▸ TASK MATERIAL
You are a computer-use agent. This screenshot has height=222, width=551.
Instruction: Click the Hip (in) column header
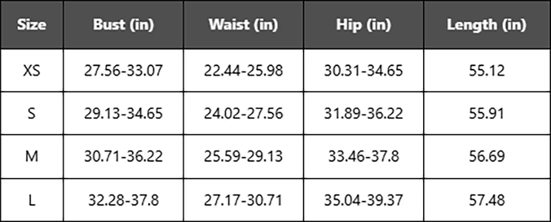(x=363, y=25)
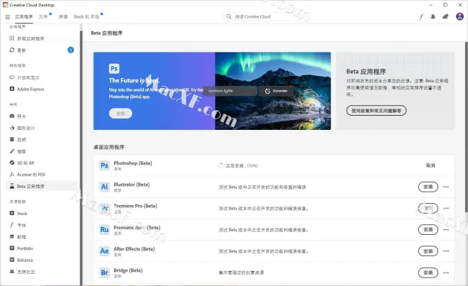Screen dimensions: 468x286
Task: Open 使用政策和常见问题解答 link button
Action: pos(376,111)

* * *

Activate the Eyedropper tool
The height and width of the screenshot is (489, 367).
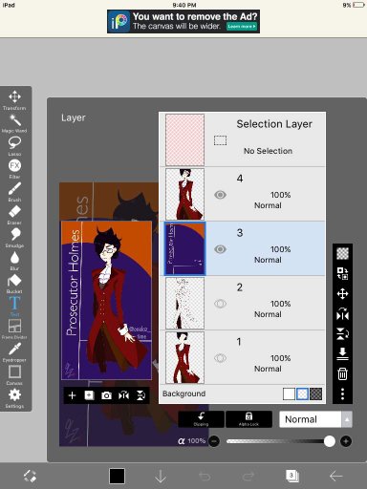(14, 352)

---

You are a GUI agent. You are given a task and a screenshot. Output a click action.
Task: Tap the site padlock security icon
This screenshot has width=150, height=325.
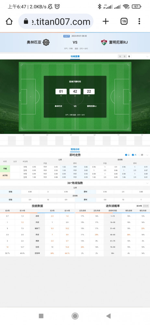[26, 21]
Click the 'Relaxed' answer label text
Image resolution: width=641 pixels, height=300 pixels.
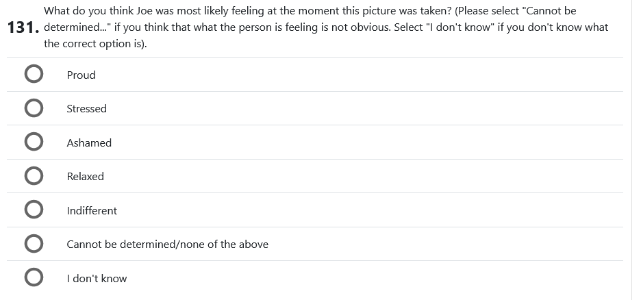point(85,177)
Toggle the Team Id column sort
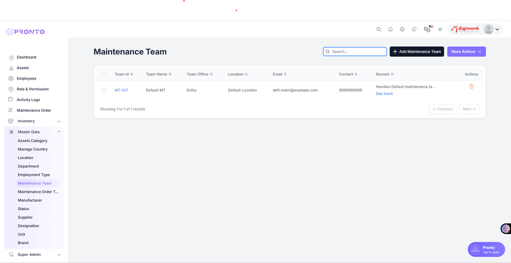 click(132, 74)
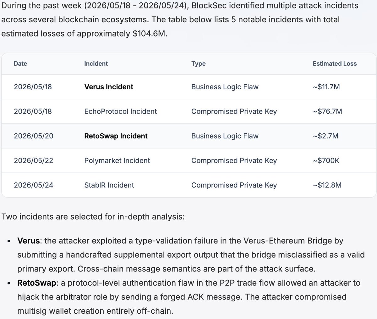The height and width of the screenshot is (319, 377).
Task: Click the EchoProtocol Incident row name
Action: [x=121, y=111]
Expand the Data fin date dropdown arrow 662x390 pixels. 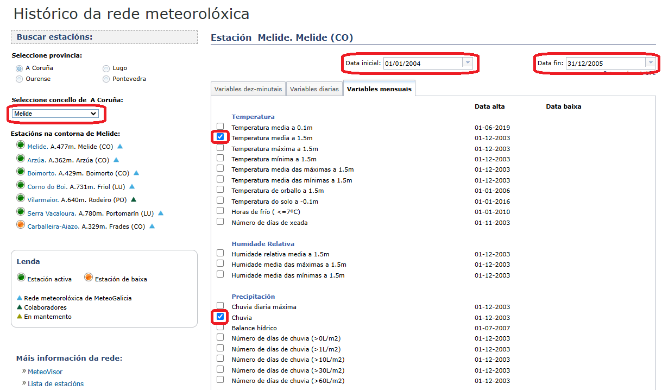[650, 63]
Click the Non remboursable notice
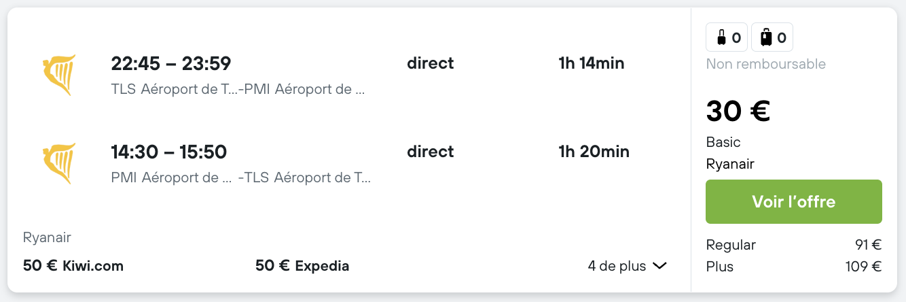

▸ PROBLEM REQUIREMENTS
Look through the entries above and list every line containing "agent".

▸ RESULT OF THE TASK
You are a computer-use agent. This screenshot has height=222, width=551.
You are a GUI agent. You are given a task and a screenshot. Output a click action.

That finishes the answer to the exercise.